Short Link: http://j.mp/6wKM66
Last Wednesday I attended a conference on “The Economic Stimulus Package and Healthcare Technology: How Will the Stimulus Money Flow and How Can You Prepare?” at Georgia State University. (Details at the end of this post.) There were over 300 attendees. Many of the people that I met were new to healthcare, but drawn to it by news of the pending federal stimulus monies for HIT. I agreed with and greatly appreciated *almost* everything that I heard.
My only quibble was the shared sentiment (expressed at the conference and frequently elsewhere) that getting physicians to change their workflow is one of the biggest barriers to EHR adoption.
Michael Hammer’s 1990 “Reengineering Work: Don’t Automate, Obliterate” Harvard Business Review article popularized the analogy that automating existing processes is akin to paving a meandering cow path instead of what should be done, which is to create a road that proceeds straight from point A to point B. When successful, the results can be substantial increases in effectiveness and efficiency. However, business process reengineering failure rates have been reported to be 50 to 70 percent (or higher, given natural human reluctance to admit or publicize failure). User resistance is often blamed. Similar levels of failure have been reported for EMRs (this 2006 study is representative). The basic problem is that implementing *most* EHRs is an act of reengineering, and reengineering is a high risk endeavor.
A good way to explain this success rate is through use of the classic Thesis-Antithesis-Synthesis method of using a contradiction to motivate conceptual innovation:
- Thesis: “Instead of embedding outdated processes in silicon and software, we should obliterate them and start over.” (Hammer, 1990)
- Antithesis: There are many, many reasons people resist change, and not all of them are bad.
- Synthesis: Automate the cow paths (so as to minimize the psychological shock of automating previously manual processes) and then systematically but gradually straighten and widen these paths until a straight and wide digital superhighway is attained.
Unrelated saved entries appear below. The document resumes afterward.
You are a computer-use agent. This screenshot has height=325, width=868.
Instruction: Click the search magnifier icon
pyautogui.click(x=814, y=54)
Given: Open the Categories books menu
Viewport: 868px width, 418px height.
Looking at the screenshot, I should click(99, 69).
How is it possible to “systematically but gradually” improve automated workflows? First implement workflow management system process definitions that fit the way workflow is already being accomplished. Second let users get used to the new technology. And third, only then gradually change the process definitions that determine EHR behavior at a rate that is no faster than can be tolerated. The workflow management system foundation, with its workflow engine that executes easily changed process definitions provides the means to accomplish process changes that do not require rewriting and recompiling software code. The business process management layer provides the means to systematically optimize process effectiveness, efficiency, and flexibility. (More on EMR BPM in this previous post.)
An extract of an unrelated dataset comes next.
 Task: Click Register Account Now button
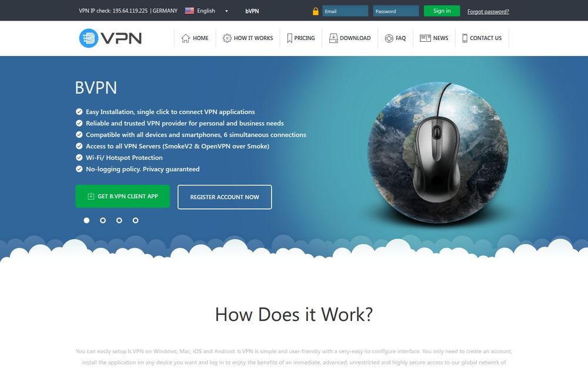(225, 197)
To summarize my main point:
Using EHRs that are easily molded to existing physician workflows, which can then be systematically improved while respecting normal human tolerance for change, is the key to EHR adoption.
Here is a bit more info about the excellent conference that provoked this post:
“The Economic Stimulus Package and Healthcare Technology:
How Will the Stimulus Money Flow and How Can You Prepare?”
Technology Association of Georgia,
Georgia Health Information Exchange, and
Georgia Chapter of the
Health Information and Management Systems Society
May 14, 2009,
Georgia State University
Atlanta, Georgia
I just want to echo the comments made by Dr. Webster regarding our approach to helping practices transition from paper to electronic medical records. We have found that the key is setting specific goals for the implementation. Our first goal is to get the practice seeing as many patients using EncounterPRO as they were seeing using paper medical records. We are very pleased to report that we are achieving that goal by the time our Practice Skills Instructors have finished the implementation process with the practice. One of the highest costs of transitioning from paper to EMRs is the cost of the decrease in practice productivity due to the steep learning curve. The slope of the learning curve is increased if the practice is learning new workflows as well as the screens of the software. We have found that tailoring the workflows to make things comfortable for the practice not only eases the stress levels of practice personnel, it facilitates getting back to pre-implementation levels of productivity much more quickly. This emphasis on pragmatic learning in the early stages of the practice’s transition to EMR’s reduces the psychic cost of the transition and the economic impact of lower practice productivity.
The study of optimizing practice productivity by fine tuning workflows is entirely appropriate, but best undertaken after the practice has become comfortable with the EMR and its operations. Workflow management has to be flexible and provide the practice the ability to continually adapt the software to the changing requirements of the practice to fulfill its real potential.